* Exercise task:
Transcribe the lines between the line holding "1456x819 pixels." and the line holding "Action: (x=510, y=198)", inclusive, and leave out any pictures.

* Records supplied:
=-=-=-=-=

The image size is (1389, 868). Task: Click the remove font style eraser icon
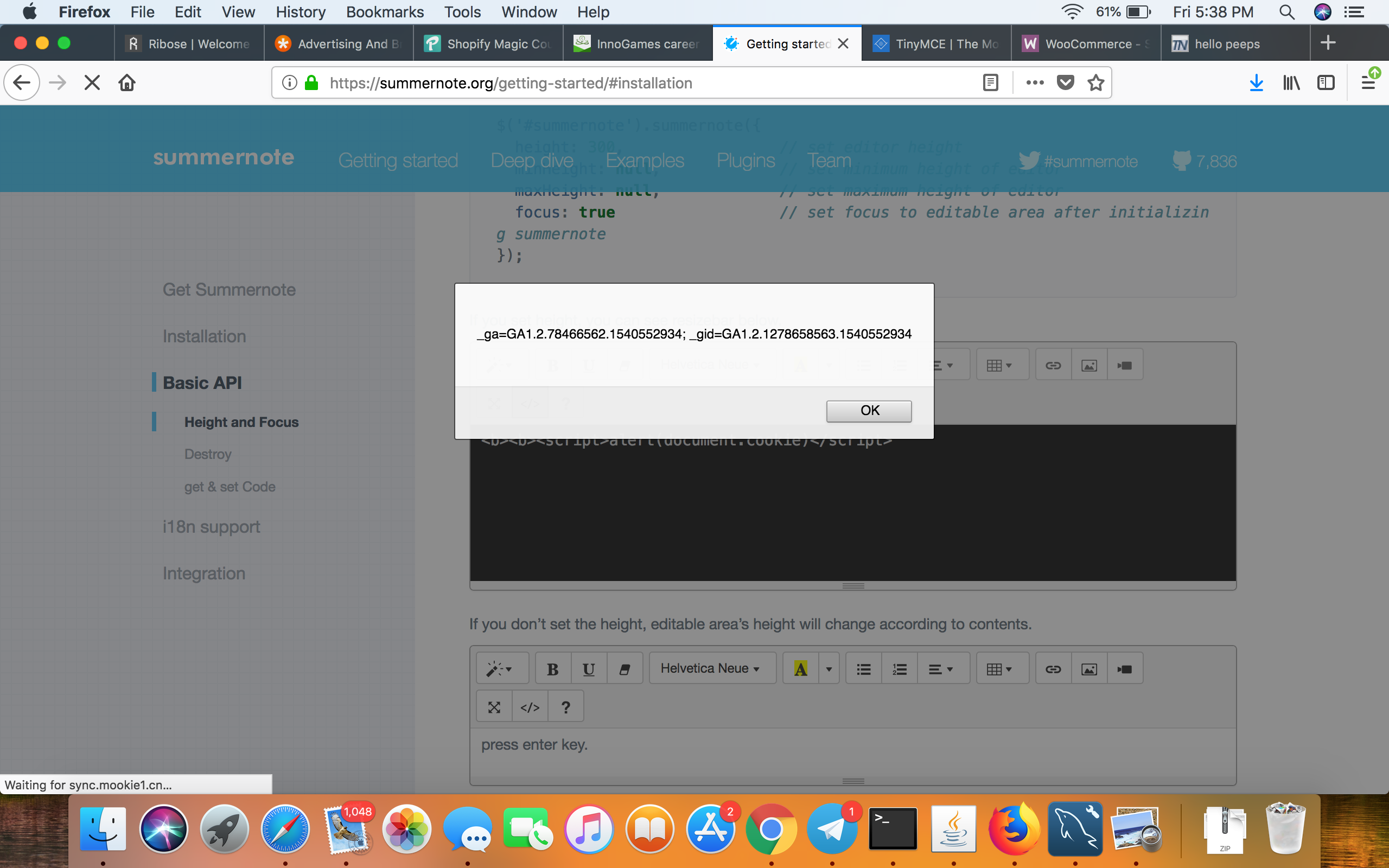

=-=-=-=-=

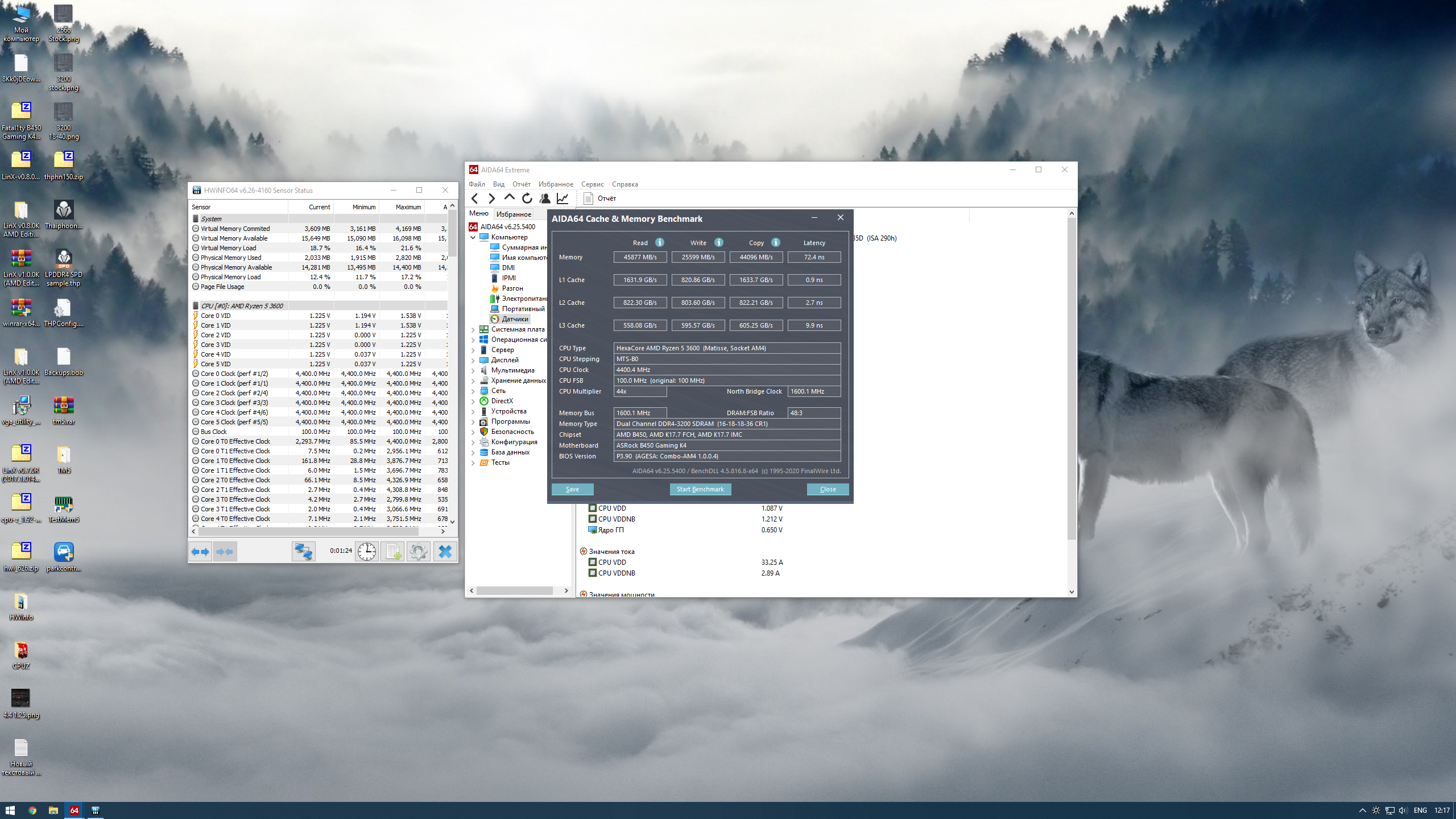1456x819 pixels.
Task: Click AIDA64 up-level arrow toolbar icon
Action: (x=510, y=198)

=-=-=-=-=

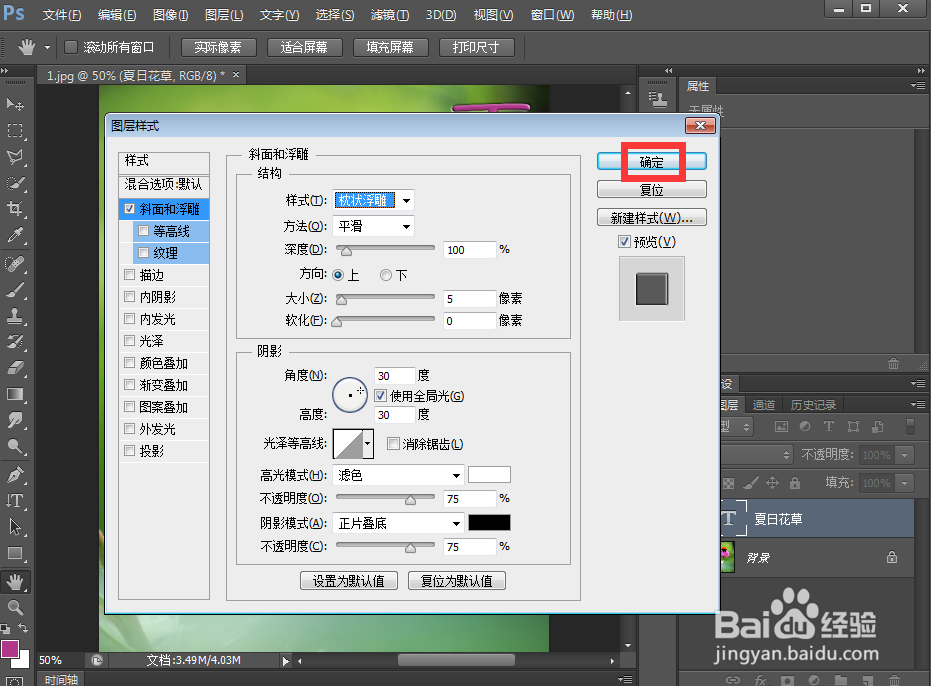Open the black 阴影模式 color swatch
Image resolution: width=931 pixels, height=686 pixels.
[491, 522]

=-=-=-=-=

* Answer to the problem:
1456x819 pixels.
Task: Click AIDA64 up-level arrow toolbar icon
Action: (x=510, y=198)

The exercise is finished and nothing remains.